Phoebe Green. Photo courtesy of the artist.

Review by Matthew Lorenzon

The intimate solo recitals at the Old Fire Station have become a BIFEM tradition. The prestigious afternoon and late-night slots are a recognition of a performer’s unique contribution to new music in Australia. Violist Phoebe Green has been commissioning new work from some of the most distinctive voices in Australian music since 2005. She marked a decade of commitment to new music with a dynamic program of new works and modern masterpieces for her instrument.

Violists also have a way of adding an extra dimension to their performances, whether it’s Alexina Hawkins performing an arrangement of Michael Jackson’s “Billie Jean” in her recent ANAM recital or, in this case, performing one of Iannis Xenakis’s athletic works while eight-and-a-half months pregnant. The extra dimension in question here has heard every moment of Green’s concert preparation, from the whispering bows of Luke Paulding’s Repose and Vertigo in Diluvial Light to the metallic churning of Pierluigi Billone’s Iti Ke Mi. Green is definitely the queen of multitasking.

The Melbourne-based composer Luke Paulding is known for his complexly sensuous palette. It was therefore surprising to hear the stripped-back second outing of his viola work Repose and Vertigo in Diluvial Light. The work’s electronic part has been removed, leaving only the viola’s breath-like muted bowing and vertiginous harmonics. Variations of bow pressure save the piece from being entirely schematic. The performer must still lean in to certain delicious tones, like a distant memory of human feeling after the flood. The piece is a hushed song at the end of the world, a faulty remembrance of things past.

Standing imperious, proud, and definitely pregnant, Green launched into the muscular double-stops of Xenakis’ Embellie. Embellie is a unique work within Xenakis’ output, being his only solo viola work and his last solo piece. Embellie also exhibits the folksong-like quality of parts of his later works. Green brought out the lyricism of Xenakis’ bespoke microtonal mode, a difficult feat given the work’s proliferation of double-stops and leaps.

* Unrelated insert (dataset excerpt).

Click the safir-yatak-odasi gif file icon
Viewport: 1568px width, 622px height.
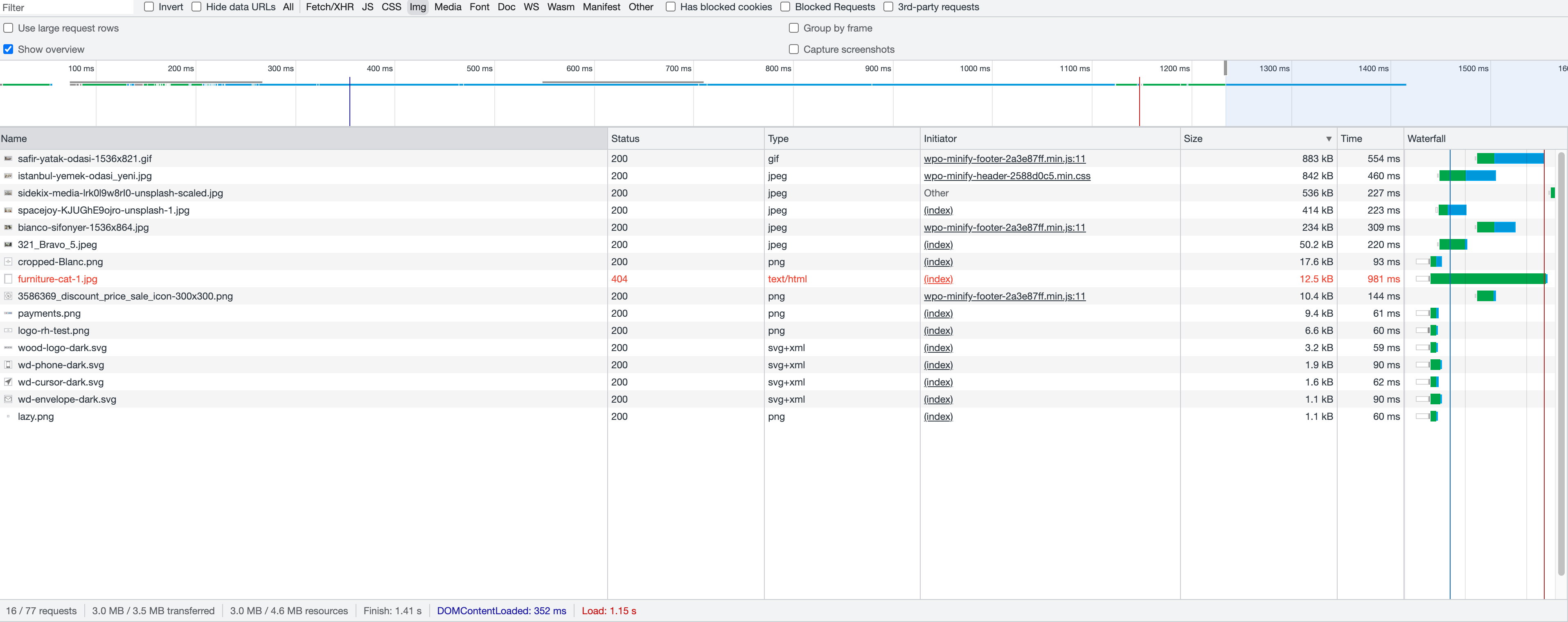(x=8, y=158)
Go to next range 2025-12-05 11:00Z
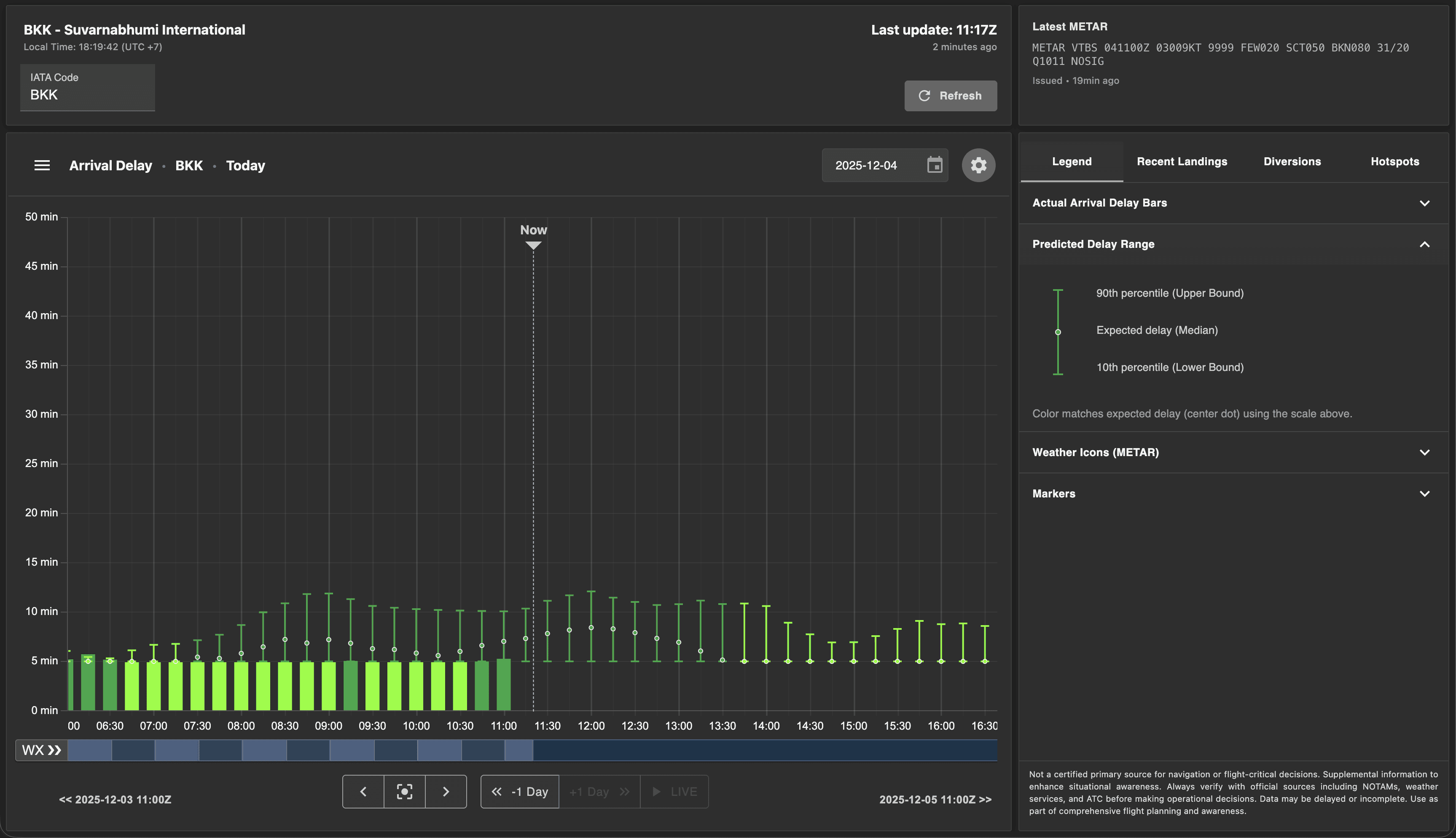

Dialling Xenakis’ elemental energy down a notch, Green was joined on stage by percussionist Leah Scholes for the première of Juliana Hodkinson’s touching and humorous Harriet’s Song. The piece seems to be a musico-theatrical meditation on familial relationships. Scholes and Green play ethereal, almost inaudible tones on vibraphone and viola. Then suddenly, Scholes darts out a pair of scissors at one of the many objects dangling by fishing wire from a microphone stand. A bell clashes to the ground, or a feather lightly floats away. At one point Scholes sharpens a knife and cuts three objects off at once. One’s eye lingers expectantly on the small glass hanging precariously from the fishing wire. The process could continue until all of the objects have shattered on the ground, but Green saves us from this antagonistic fate. Green detaches a music box from the stand and starts humming along to its tune. The piece concludes with Scholes gently accompanying the lullaby on the vibraphone and the rest of the hanging objects.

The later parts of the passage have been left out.